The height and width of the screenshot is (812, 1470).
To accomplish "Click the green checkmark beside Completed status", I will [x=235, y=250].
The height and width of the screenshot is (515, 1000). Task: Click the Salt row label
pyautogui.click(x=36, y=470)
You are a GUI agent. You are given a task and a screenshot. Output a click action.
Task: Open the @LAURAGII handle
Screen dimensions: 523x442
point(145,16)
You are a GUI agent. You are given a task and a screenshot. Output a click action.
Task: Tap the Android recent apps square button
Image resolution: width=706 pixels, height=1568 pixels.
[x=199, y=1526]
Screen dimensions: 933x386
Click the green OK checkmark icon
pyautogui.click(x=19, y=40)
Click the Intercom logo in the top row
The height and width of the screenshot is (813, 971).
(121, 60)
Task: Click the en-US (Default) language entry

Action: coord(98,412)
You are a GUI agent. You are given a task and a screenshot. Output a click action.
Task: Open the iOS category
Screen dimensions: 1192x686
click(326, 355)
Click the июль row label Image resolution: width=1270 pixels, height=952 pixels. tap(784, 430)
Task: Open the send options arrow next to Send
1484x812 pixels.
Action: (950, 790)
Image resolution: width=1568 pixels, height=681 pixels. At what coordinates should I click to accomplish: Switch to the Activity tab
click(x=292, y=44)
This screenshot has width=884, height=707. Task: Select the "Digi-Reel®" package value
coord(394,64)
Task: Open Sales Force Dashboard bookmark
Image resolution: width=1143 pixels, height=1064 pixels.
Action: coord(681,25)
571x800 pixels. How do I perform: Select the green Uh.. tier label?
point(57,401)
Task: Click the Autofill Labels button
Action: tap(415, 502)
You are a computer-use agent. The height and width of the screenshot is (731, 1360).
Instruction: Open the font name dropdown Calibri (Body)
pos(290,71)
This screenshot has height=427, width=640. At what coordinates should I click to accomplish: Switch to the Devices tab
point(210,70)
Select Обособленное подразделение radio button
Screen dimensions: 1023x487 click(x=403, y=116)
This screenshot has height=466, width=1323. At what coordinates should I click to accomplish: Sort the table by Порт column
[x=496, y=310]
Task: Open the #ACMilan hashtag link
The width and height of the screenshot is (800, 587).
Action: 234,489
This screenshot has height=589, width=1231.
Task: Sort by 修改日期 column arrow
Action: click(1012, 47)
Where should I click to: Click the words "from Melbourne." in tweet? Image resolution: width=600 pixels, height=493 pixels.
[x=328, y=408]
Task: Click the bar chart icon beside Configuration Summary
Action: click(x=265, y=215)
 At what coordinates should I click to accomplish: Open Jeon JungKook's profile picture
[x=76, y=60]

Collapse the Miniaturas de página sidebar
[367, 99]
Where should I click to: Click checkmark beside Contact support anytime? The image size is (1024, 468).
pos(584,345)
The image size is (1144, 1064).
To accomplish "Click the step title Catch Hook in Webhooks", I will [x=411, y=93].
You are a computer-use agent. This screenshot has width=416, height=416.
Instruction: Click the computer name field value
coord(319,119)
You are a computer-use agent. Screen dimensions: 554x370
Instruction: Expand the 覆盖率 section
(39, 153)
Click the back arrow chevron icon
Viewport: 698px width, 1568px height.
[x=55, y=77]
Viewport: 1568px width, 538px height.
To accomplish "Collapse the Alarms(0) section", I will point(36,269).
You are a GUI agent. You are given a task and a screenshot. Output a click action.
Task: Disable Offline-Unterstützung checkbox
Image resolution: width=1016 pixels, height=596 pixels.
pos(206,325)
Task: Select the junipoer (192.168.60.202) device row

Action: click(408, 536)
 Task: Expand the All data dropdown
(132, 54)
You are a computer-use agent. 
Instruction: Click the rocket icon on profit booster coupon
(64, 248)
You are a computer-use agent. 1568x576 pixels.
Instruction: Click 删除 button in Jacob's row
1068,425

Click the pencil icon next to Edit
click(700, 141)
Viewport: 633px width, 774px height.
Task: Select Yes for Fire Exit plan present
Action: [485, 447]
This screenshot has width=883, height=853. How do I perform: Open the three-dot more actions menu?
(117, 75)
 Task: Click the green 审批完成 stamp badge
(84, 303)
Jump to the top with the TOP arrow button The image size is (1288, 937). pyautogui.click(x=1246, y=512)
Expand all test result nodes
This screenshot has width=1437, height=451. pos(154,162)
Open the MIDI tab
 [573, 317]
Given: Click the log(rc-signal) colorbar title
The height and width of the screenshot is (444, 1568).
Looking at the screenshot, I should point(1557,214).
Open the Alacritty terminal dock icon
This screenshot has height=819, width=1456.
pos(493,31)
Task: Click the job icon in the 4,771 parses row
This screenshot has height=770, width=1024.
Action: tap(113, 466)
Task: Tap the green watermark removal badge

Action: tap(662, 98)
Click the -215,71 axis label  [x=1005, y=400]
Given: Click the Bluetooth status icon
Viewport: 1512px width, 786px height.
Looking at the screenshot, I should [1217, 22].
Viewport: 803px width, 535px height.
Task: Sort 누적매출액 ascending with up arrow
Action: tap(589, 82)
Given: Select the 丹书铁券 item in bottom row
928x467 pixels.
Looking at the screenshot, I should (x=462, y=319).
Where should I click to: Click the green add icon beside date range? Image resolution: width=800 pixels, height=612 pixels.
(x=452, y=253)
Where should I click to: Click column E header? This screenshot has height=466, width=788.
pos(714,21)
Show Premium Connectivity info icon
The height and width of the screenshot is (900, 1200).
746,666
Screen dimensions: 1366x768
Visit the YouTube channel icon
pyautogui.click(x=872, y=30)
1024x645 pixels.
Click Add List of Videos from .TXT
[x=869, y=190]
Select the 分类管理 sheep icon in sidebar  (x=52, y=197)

*YOUR INSTRUCTIONS*: Pick out every row that contains the string "Viewport" and copy each one in full. Case matters.

*SOLUTION FOR THIS EXERCISE*:
Viewport: 698px width, 1568px height.
Viewport: 1568px width, 538px height.
Viewport: 633px width, 774px height.
Viewport: 1512px width, 786px height.
Viewport: 803px width, 535px height.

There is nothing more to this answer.